> **Your goal**
Please render the records from the first line through the line containing "(814, 620).", inclusive, as a Markdown table with the columns Row and Line, skipping blank lines and leaving out the pictures.
Top of Material provided
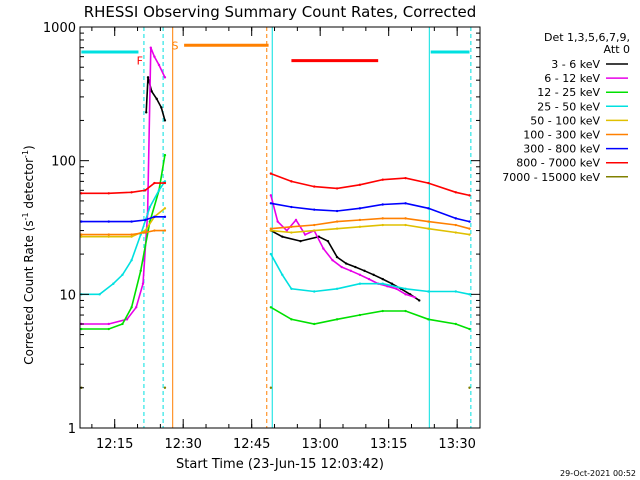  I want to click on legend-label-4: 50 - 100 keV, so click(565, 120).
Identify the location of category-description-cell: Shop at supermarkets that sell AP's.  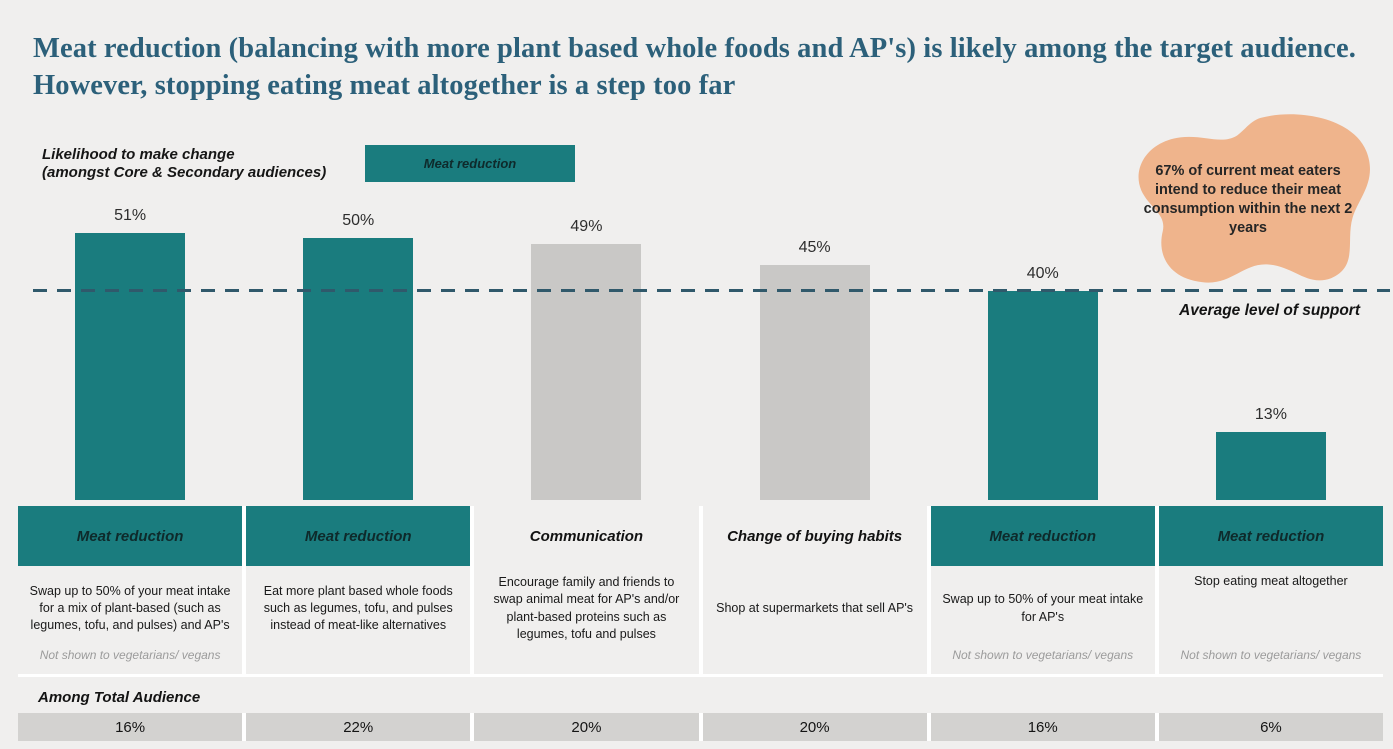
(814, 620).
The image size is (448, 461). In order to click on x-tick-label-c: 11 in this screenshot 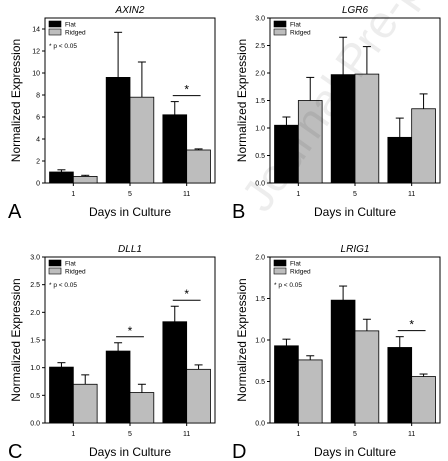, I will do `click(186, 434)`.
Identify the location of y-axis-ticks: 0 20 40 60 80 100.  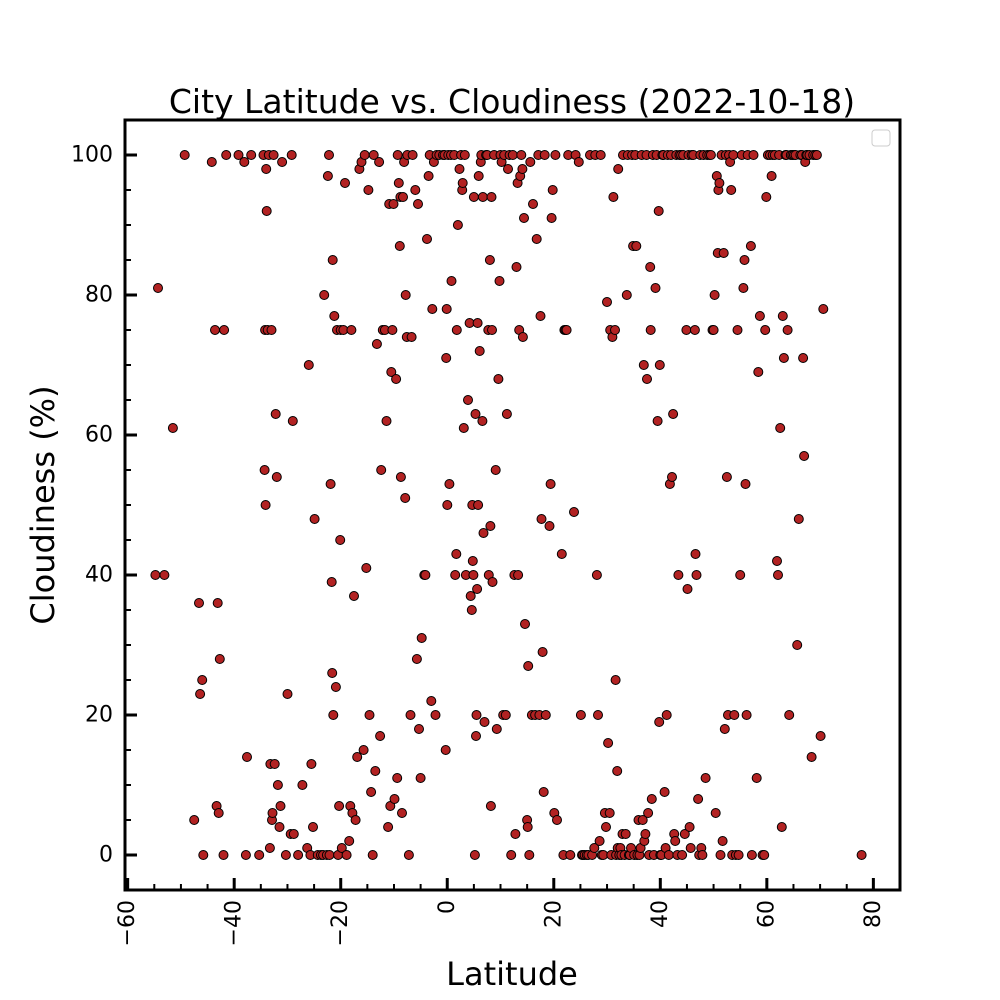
Bottom of Material provided
> **Answer for the task**
| Row | Line |
|---|---|
| 1 |   I want to click on legend-label-4: 50 - 100 keV, so click(565, 120). |
| 2 | Identify the location of category-description-cell: Shop at supermarkets that sell AP's.   |
| 3 | (814, 620). |